Dmtcp Condor Dev

  • User documentation: DmtcpCondor
  • Tickets about DMTCP
  • Releases are now in /p/condor/public/binaries/contrib, named dmtcp_condor_integration-*-Any-Any.tar.gz where * is the version number.
  • The Git repository is in /p/condor/repository/dmtcp_condor.git/ and can be cloned with
    git clone /p/condor/repository/dmtcp_condor.git/
  • When making a new release, you need to change the version number inside of shim_dmtcp.
  • DMTCP has a build option for HTCondor. The normal behavior is to try and checkpoint sockets. When built for HTCondor, DMTCP behaves like HTCondor's checkpointing support: attempts to checkpoint are delayed until all sockets are closed.
  • Some changes to shim_dmtcp come from Michael Hanke, the Debian maintainer for HTCondor (among other packages)

Open tasks:

  • How can we identify platforms that a checkpoint is compatible with? Machine ClassAd attributes of possible interest include CheckpointPlatform and OSKernelRelease.

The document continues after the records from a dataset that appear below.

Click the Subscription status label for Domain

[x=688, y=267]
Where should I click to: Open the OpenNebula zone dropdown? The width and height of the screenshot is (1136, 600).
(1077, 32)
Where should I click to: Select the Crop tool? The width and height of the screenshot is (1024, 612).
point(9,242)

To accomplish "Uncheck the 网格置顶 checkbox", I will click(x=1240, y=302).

  • Should the signal to trap in shim_dmtcp should be overridable via a command line option? Are there any circumstances in which we care?
  • The "normal" standard output and error should be from the real job, with outptu from shim_dmtcp and the related tools should go into a user-specified file. At the moment the situation is backward. Note that If shim_dmtcp utterly fails, it should report something to the main stderr.

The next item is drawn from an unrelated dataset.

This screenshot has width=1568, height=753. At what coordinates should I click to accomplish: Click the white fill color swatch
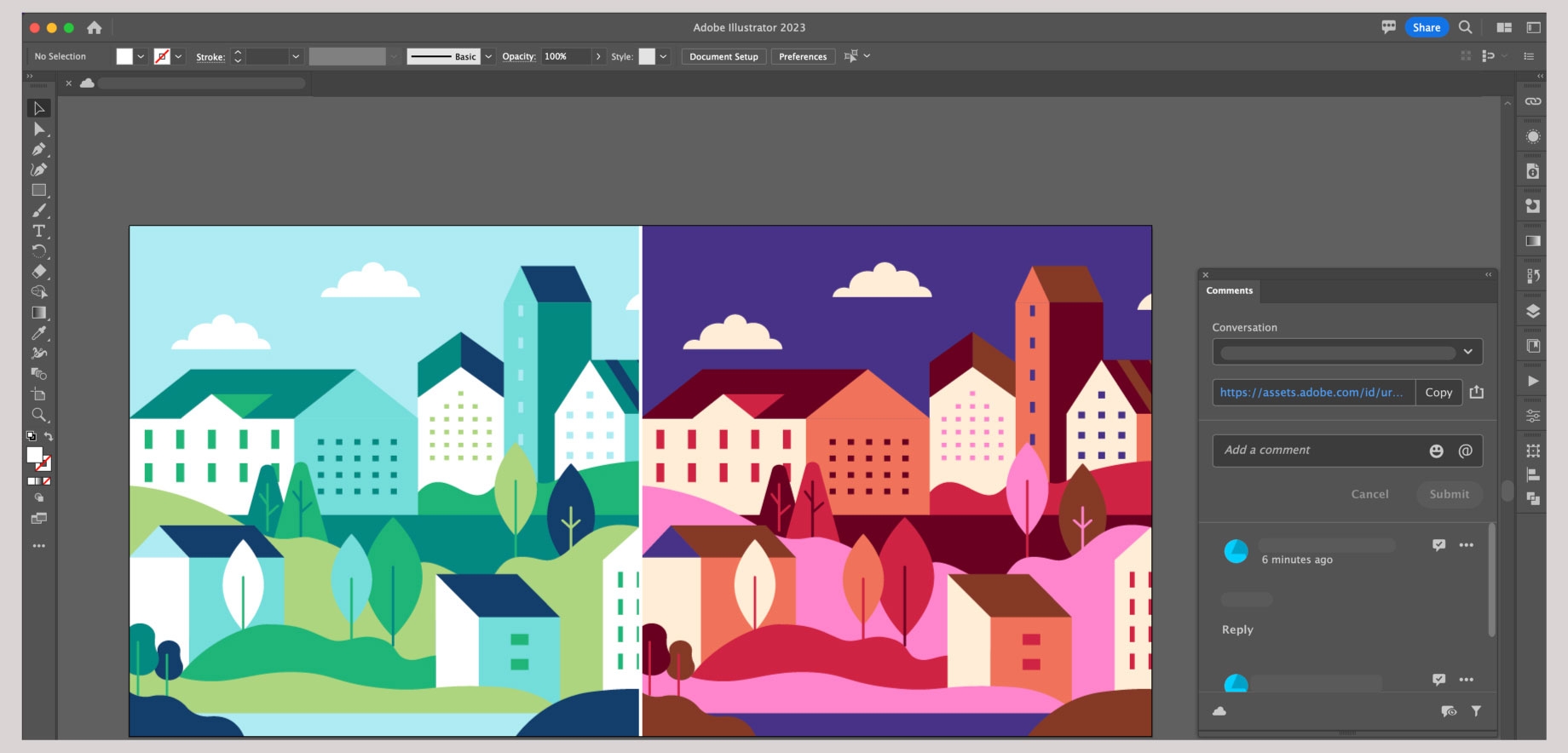[x=124, y=56]
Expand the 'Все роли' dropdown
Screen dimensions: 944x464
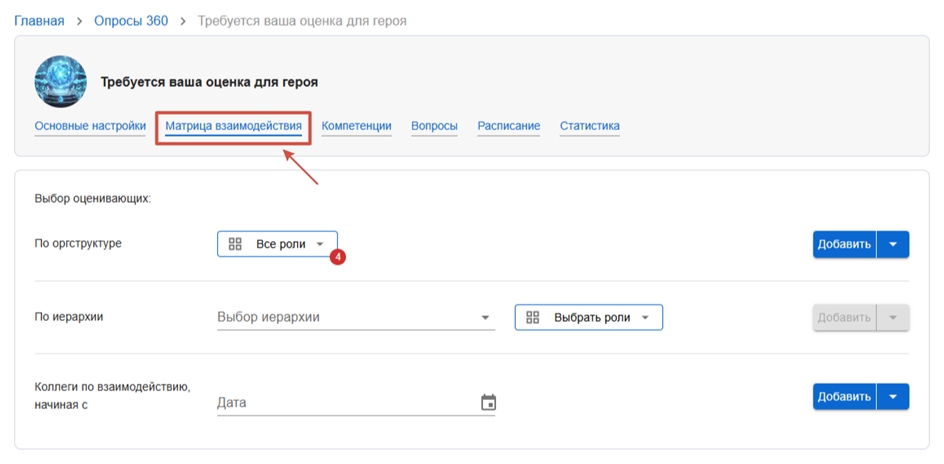coord(320,244)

  • At the moment the script just waits 3 seconds for dmtcp_command to finish whatever it was doing, be it checkpointing or terminating the running processes. (This is the checkpoint function in shim_dmtcp, look for calls to delay.) dmtcp_command returns immediately, but the actual work may take longer. psilord feels 3 seconds is extremely reliable, but it's not guaranteed. Ideal solution: see if dmtcp_command has a --block-until-work-is-really-done option. If not, ask for one upstream.
  • shim_dmtcp line 217 "ckptsig=`${CONDOR_PATH}/bin/condor_status -l $host 2>&1"..., don't bother with egreping, just use -format!
  • shim_dmtcp line 280 "/bin/sleep 2" change to "delay 2"
  • The dmtcp_restart_script.sh symlink renaming code around line 252 in shim_dmtcp exists to work around perceived limitations in HTCondor. dmtcp_restart_script.sh is a symlink, and psilord thinks HTCondor does something terrible, like returning it as a 0-length file. (A copy would be fine!) Verify claim. If true, report bug to HTCondor. If not true and hasn't been true for "a while", remove the code.
  • shim_dmtcp line 328, the "Close the gcb" section, is probably moot in the new GCB free world and can be deleted.
  • shim_dmtcp line 355 (logit "could not start dmtcp_coordinator"): should it "exit 1"? Should we continue? What will happen?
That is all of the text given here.